Ook bij de alomtegenwoordige deltavariant is dat niet het geval. Schotse cijfers tonen dat niet-gevaccineerden die besmet worden met de nieuwere deltavariant een dubbel zo hoge kans hebben om in het ziekenhuis te belanden dan wanneer ze besmet worden met de alfavariant. Volgens Public Health England is er echter onvoldoende bewijs om hier met grote zekerheid iets over te zeggen.

Ook volgens de American Society for Microbiology zijn er wel aanwijzingen maar nog geen hard bewijs dat de deltavariant dodelijker is dan de vorige varianten. Ander, recenter onderzoek lijkt dan weer aan te tonen dat de deltavariant mensen niet zieker zou maken dan de vorige varianten -maar ook niet minder ziek. 

Er is nog niet genoeg informatie over de omicronvariant om uitspraken te doen over de virulentie ervan. We weten dus niet of besmetting door die variant ernstiger of milder zou verlopen in vergelijking met de vorige varianten. Voorlopig lijken besmettingen met de omicron-variant op vlak van symptomen niet echt anders te verlopen dan bij de andere varianten.

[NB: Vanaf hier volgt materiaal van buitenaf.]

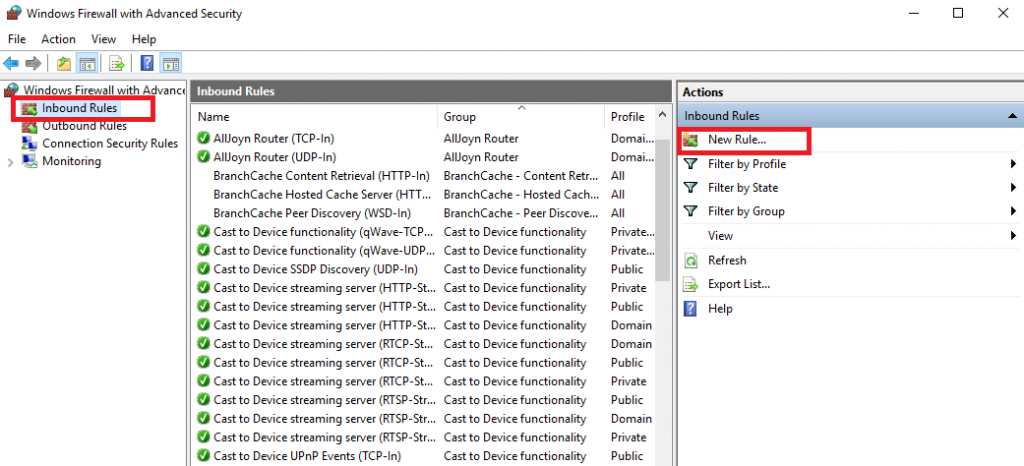
Task: Toggle the Show/Hide Action Pane icon
Action: click(x=170, y=63)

We weten wel dat mutaties het virus zouden kunnen helpen te ontsnappen aan de bescherming door de antilichamen. Die antilichamen houden we we over aan een eerdere besmetting of aan een vaccinatie. Het is moeilijker te voorspellen of het ook aan immuuncellen van eerdere infectie of vaccins kan ontsnappen. Er zijn ook mutaties die het virus nog besmettelijker zouden kunnen maken. Om het precieze effect van deze mutaties na te gaan is verder onderzoek noodzakelijk.

Conclusie

In de compilatievideo worden enkele ongefundeerde of foutieve claims gemaakt. Zo kan je wel besmet worden door iemand zonder symptomen en heeft het dus wel zin om mensen te testen die geen symptomen hebben. 

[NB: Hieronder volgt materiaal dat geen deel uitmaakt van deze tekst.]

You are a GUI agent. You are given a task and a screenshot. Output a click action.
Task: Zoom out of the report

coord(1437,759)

Men kan niet zomaar op basis van onderzoek naar vorige coronavirussen definitieve uitspraken doen over het huidige virus. Het is te vroeg om te zeggen hoe lang de bescherming tegen herbesmetting aanhoudt bij wie eerder al COVID-19 heeft gehad. Daarnaast is er geen bewijs dat de deltavariant of andere veel voorkomende recente varianten minder ziekmakend zou zijn dan vorige varianten.